To gain a better understanding of the structure of wood, it’s first of all necessary to take a look inside the tree to see its different cells and other components and their various functions.

A cross-section of a tree trunk from the centre to the outside shows the following zones: right at the centre is the pith, made of ground tissue and the dead heartwood. In this section, which is no longer needed for the sustenance of the tree, many different species store various substances that can lead to increased durability compared with the sapwood, which isn’t durable at all. These retained substances sometimes lead to the discolouration of the heartwood, enabling it to be clearly distinguished from the sapwood. In the strictest sense, heartwood and sapwood make up the actual wood. On top of this comes the growth layer, Cambium, which constantly builds up new wood. The outer layer consists of the bast, which transports nutrients dissolved in water, and the bark which protects the trunk from the effects of the environment. Depending on the species, the wood is made of different, mostly spindle or tubular-shaped cells. They in turn consist of a cavity – the vacuole – and the cell walls.

Wood has a structure specific to each species, enabling them to be distinguished from each other by their macro and micro structures.

From an evolutionary point of view, conifers are much older than deciduous trees, so their anatomical cell structure is simpler and they only have two kinds of cells. Tracheids: long cells which taper to a point at the ends and are only filled with water or air. They combine water conducting and hardening functions and make up around 90–100 % of the wood’s substance. Fluid exchange from cell to cell occurs via openings working like non-return valves, the so-called pits. In the rays, they operate as transverse tracheids transporting water and mineral nutrients in a radial direction. They make up 4–12 % of the total wood substance. Parenchyma cells: looked at in longitudinal section, these are mostly rectangular cells that a responsible for conducting nutrients and storing starch and fats. In a radial direction, as ray parenchyma, they make up majority of the ray tissue. The parenchyma cells that surround the resin ducts work as an epithelium and produce the resin which they discharge into the resin duct.

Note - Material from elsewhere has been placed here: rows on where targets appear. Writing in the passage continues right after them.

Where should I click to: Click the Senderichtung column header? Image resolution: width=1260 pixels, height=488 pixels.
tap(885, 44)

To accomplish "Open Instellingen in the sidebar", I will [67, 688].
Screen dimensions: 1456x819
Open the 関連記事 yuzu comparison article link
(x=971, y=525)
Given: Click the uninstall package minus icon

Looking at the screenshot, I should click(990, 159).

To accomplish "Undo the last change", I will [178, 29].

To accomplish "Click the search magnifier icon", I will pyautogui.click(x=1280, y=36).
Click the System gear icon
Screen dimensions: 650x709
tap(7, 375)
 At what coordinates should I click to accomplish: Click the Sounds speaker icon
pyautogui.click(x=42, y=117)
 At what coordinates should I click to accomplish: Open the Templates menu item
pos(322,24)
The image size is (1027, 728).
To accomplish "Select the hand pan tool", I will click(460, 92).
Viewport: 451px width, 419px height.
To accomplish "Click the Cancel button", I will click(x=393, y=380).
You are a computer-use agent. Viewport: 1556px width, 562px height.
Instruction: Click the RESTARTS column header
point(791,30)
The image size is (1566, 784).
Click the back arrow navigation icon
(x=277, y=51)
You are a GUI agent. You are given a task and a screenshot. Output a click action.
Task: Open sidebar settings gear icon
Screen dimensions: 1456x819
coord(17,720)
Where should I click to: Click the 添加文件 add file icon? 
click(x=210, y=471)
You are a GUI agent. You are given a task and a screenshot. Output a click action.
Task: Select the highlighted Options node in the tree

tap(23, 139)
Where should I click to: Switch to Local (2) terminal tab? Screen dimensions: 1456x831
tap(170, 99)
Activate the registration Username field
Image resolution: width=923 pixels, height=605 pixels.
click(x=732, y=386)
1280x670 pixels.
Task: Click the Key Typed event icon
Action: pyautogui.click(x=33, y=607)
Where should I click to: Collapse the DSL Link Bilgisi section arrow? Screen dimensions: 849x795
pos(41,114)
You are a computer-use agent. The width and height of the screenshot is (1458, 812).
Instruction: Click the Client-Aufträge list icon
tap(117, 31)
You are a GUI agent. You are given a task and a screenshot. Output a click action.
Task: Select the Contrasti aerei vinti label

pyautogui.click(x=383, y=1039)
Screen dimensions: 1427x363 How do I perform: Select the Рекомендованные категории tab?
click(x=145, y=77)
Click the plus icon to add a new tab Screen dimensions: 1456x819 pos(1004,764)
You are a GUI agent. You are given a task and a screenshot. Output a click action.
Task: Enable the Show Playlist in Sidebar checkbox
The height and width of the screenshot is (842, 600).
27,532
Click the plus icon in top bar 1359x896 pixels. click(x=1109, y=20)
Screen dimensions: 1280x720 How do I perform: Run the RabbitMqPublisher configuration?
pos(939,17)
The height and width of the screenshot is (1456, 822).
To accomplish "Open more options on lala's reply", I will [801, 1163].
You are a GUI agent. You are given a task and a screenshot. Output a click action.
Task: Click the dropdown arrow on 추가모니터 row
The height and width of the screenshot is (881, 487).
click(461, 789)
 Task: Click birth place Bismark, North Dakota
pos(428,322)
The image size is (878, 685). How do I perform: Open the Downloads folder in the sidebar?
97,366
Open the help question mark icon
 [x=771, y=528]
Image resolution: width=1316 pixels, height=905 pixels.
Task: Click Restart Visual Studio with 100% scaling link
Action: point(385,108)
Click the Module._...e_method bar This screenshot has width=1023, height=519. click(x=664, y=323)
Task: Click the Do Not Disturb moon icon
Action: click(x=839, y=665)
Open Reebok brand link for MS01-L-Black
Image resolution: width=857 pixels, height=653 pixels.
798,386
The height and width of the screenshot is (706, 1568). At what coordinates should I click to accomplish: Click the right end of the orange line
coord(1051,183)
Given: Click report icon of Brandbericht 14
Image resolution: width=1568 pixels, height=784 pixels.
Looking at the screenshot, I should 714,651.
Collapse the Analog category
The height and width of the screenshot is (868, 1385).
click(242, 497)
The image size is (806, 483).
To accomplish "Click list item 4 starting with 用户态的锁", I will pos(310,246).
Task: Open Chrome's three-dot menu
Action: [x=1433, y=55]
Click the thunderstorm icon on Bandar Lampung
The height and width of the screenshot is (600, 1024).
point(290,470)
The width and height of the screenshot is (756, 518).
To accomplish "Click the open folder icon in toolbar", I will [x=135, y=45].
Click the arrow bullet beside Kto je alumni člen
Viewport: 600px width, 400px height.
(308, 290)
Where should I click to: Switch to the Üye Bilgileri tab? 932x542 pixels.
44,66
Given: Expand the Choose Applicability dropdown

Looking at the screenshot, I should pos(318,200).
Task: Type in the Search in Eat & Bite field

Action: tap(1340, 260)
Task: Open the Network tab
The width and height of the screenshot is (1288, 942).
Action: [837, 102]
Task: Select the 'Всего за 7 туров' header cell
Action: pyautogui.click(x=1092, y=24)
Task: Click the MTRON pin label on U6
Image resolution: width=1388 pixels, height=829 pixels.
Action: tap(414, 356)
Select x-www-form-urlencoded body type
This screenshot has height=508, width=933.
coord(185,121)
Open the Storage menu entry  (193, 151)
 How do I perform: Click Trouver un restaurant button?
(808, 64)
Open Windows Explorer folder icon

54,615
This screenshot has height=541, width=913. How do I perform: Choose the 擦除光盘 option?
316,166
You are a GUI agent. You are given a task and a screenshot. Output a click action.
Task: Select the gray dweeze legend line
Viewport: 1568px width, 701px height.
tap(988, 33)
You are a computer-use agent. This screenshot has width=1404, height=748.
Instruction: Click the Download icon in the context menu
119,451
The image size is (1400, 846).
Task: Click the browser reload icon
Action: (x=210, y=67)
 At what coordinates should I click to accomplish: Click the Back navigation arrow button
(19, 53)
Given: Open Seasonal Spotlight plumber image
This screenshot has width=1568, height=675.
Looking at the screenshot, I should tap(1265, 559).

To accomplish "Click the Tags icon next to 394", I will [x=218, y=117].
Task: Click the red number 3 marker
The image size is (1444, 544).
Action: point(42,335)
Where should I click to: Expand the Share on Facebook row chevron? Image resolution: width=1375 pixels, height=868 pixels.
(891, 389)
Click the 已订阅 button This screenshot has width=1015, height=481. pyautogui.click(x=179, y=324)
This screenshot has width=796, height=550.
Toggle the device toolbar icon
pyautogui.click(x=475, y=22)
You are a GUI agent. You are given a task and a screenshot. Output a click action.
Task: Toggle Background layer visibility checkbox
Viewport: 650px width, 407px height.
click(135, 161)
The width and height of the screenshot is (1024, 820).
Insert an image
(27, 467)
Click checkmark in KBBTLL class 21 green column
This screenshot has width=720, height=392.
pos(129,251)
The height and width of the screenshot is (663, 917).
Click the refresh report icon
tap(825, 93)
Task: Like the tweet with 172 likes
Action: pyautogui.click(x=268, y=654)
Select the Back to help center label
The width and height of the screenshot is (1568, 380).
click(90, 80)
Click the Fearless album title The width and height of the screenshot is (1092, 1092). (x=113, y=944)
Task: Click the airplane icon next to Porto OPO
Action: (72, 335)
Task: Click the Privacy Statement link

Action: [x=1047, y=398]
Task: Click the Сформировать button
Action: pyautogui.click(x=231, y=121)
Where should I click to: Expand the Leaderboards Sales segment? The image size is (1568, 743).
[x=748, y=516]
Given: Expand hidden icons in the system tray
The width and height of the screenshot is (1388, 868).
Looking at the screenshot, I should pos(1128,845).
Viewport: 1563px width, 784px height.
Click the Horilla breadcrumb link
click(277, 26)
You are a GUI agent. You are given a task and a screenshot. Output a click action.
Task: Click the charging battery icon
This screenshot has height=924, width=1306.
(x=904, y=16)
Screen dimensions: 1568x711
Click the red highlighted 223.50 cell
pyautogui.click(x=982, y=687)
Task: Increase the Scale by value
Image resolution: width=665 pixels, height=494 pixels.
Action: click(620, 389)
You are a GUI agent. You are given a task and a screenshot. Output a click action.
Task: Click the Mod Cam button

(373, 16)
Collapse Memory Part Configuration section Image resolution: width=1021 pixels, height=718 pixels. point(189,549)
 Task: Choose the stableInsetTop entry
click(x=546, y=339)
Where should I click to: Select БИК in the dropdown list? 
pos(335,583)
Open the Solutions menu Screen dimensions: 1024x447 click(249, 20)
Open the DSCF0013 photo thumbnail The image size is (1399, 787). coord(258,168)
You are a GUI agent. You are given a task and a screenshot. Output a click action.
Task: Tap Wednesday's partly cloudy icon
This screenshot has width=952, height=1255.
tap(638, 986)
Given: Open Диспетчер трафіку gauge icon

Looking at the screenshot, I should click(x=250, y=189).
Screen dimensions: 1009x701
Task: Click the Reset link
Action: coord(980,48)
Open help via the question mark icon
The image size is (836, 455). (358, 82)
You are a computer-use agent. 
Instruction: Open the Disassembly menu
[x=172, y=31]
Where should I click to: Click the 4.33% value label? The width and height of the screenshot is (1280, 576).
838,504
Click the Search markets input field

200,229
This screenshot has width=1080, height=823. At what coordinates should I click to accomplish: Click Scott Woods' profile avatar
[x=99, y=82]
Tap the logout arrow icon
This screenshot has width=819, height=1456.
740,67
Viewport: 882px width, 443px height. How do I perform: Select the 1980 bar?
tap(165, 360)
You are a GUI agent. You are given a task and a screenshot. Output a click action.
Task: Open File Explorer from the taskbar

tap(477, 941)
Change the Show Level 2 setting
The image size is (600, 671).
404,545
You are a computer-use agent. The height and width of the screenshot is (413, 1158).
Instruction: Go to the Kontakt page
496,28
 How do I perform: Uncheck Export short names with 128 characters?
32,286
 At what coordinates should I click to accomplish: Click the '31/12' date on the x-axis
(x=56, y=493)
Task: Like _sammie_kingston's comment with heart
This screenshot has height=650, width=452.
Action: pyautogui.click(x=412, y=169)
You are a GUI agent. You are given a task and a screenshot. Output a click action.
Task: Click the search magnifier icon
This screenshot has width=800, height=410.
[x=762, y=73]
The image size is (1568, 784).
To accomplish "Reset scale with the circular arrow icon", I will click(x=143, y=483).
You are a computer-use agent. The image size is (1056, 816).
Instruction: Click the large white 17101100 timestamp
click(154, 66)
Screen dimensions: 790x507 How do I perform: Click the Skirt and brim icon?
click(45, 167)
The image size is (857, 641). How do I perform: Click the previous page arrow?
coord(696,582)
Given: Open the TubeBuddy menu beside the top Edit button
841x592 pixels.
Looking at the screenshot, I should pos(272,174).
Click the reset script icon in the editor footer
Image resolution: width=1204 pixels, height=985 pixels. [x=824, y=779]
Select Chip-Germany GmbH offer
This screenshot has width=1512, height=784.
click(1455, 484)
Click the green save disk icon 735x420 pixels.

Deciduous wood has various cell types. For conducting sap, there are up tubular vessels (tracheae) which are up to one metre long. The wood’s strength comes from long, thick-walled fibre cells (sclerenchyma cells) which are only 0.5 – 1.5 mm long. Just like in conifers, all deciduous trees in spring mostly produce sap-conducting, thin-walled vessels, though some trees only produce such vessels. In summer and autumn, more thick-walled support cells tend to grow. The marked difference between thick-walled summerwood cells and large-pore springwood cells makes each year’s growth clearly visible in the form of annular rings. In deciduous trees, the abundance and size of the springwood cells is good method of distinguishing between wood species. Trees which in the spring form distinctly large-pore vessels that are clearly visible as a ring of pores in the trunk, are known as ring-porous, such as oak, ash and elm. Other deciduous species with less distinct vessels are known as diffuse porous, like maple and beech.